## Exercise details
Update the items below by replacing every "icon" with "button" and leaving everything else unchanged. Leave the pictures out of your answer.
# Record list start
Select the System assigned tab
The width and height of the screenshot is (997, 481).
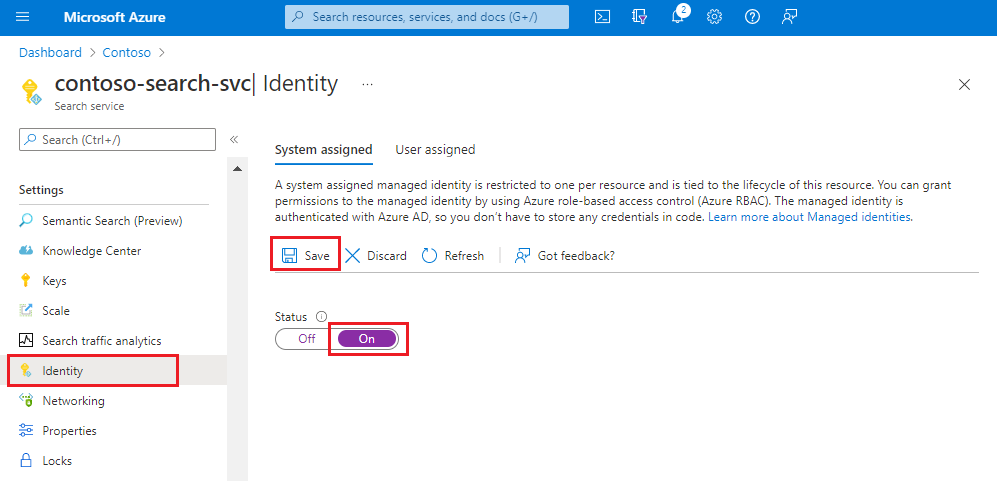[x=323, y=150]
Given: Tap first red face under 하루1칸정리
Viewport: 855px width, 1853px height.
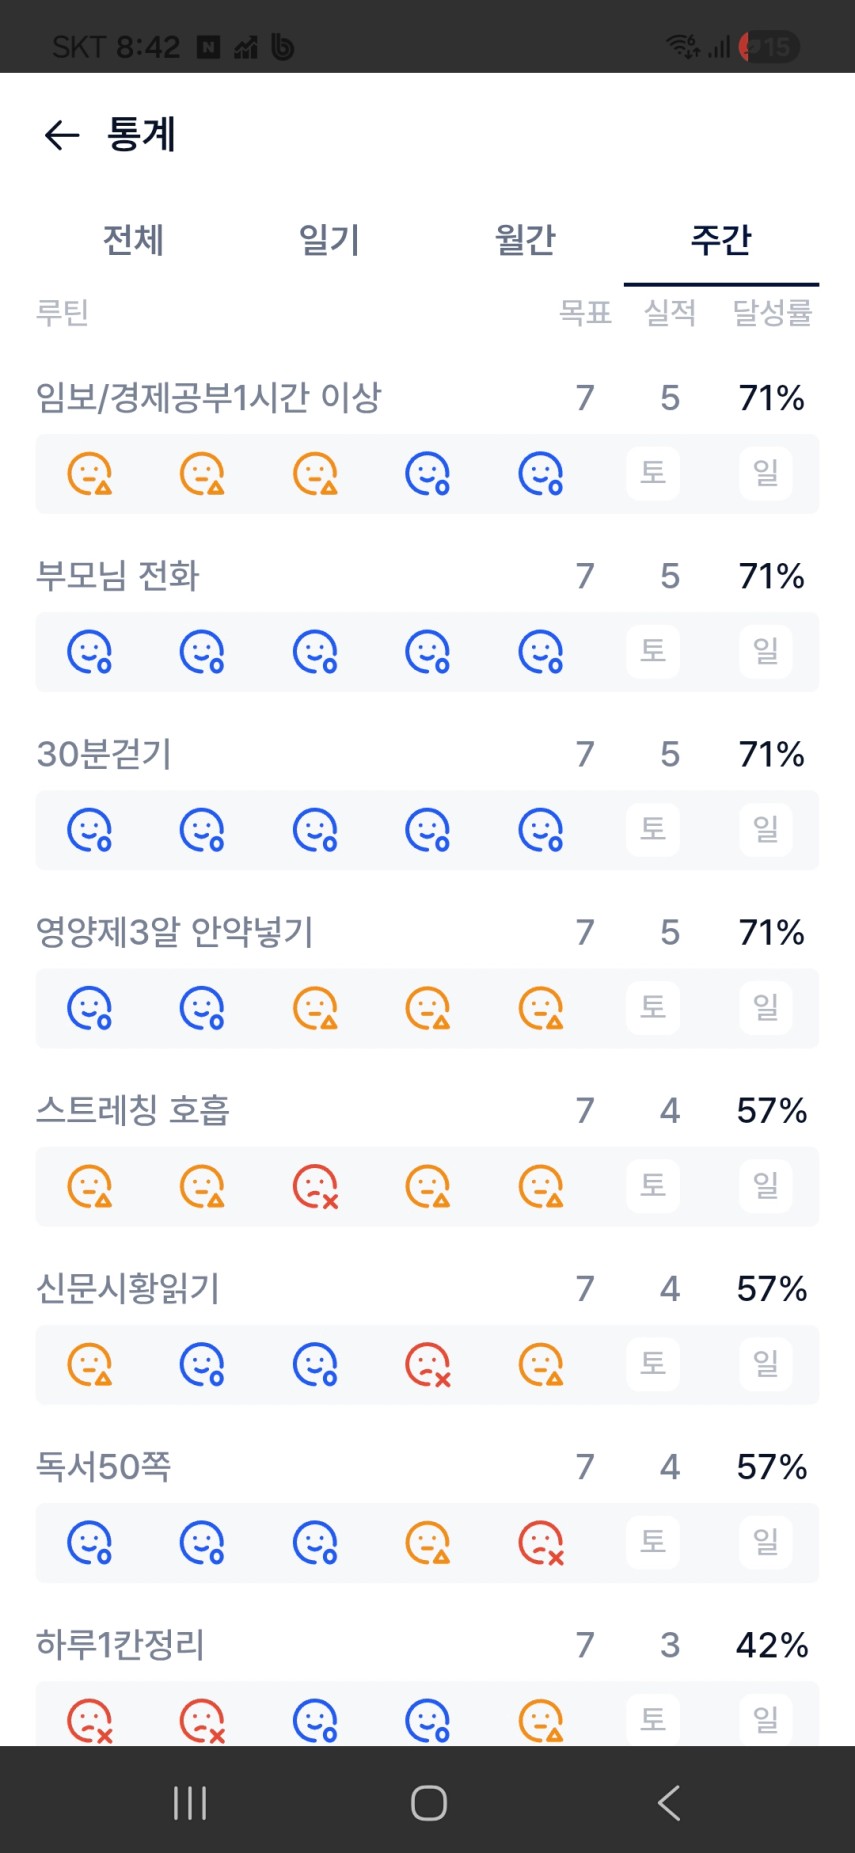Looking at the screenshot, I should tap(89, 1720).
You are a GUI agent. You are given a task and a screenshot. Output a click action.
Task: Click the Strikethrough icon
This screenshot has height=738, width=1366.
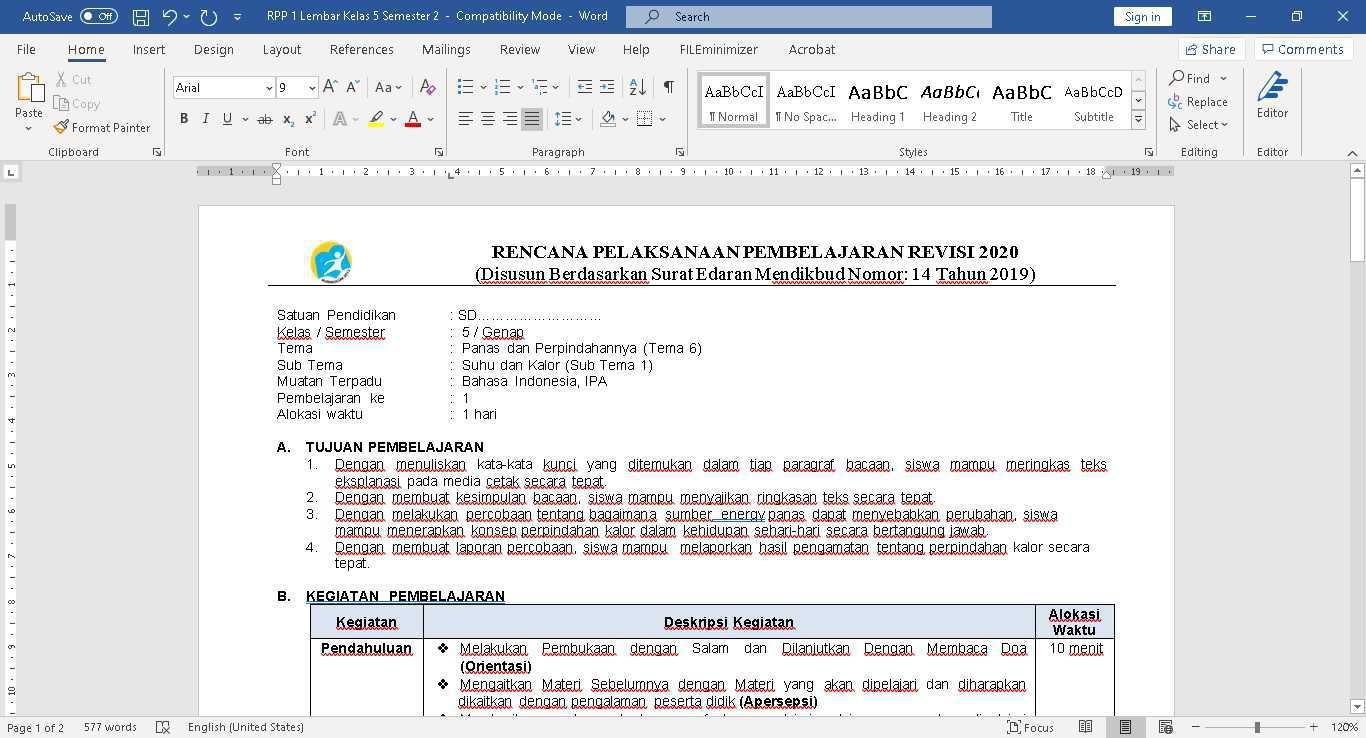click(264, 118)
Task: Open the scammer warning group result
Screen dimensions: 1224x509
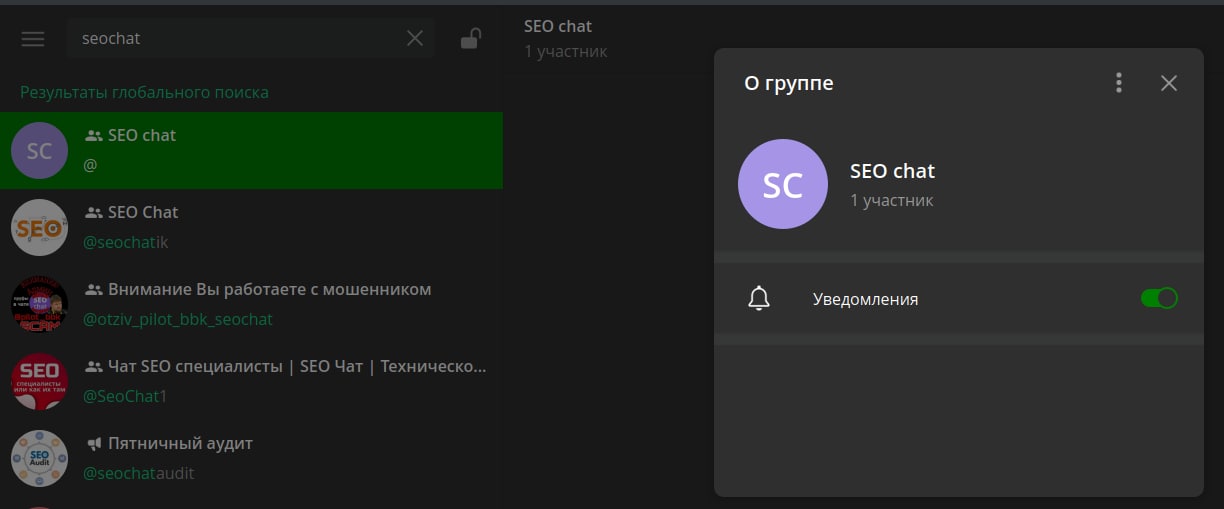Action: click(280, 304)
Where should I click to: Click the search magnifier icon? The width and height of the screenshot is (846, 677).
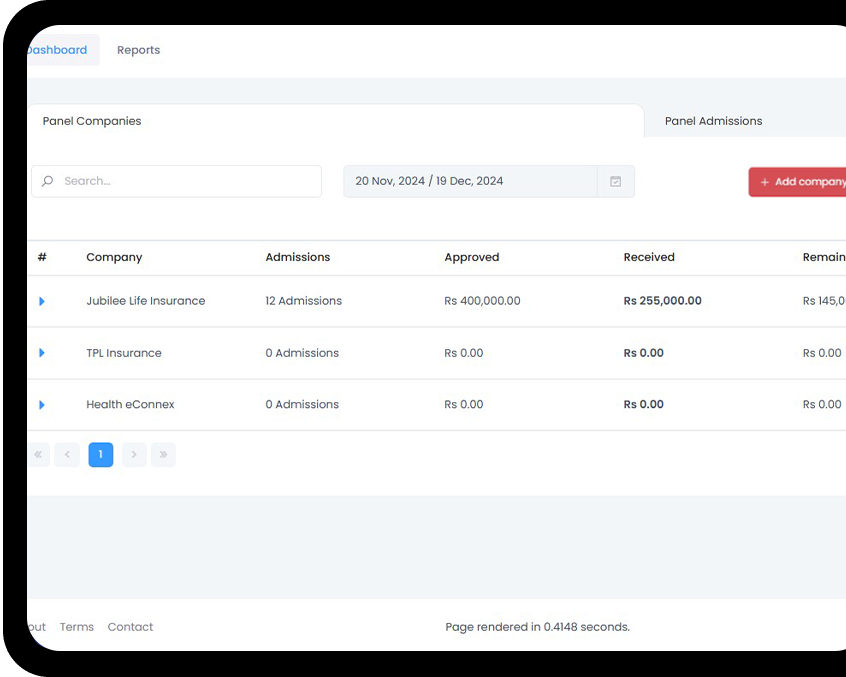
# Record list end
## Output of the exercise
Select the System assigned tab
The width and height of the screenshot is (997, 481).
[x=323, y=150]
Given: Tap first red face under 하루1칸정리
Viewport: 855px width, 1853px height.
Looking at the screenshot, I should tap(89, 1720).
You are a GUI agent. You are given a task and a screenshot. Output a click action.
Task: Click the Strikethrough button
This screenshot has height=738, width=1366.
click(264, 118)
Task: Open the scammer warning group result
Screen dimensions: 1224x509
Action: click(280, 304)
Where should I click to: Click the search magnifier button? The width and height of the screenshot is (846, 677).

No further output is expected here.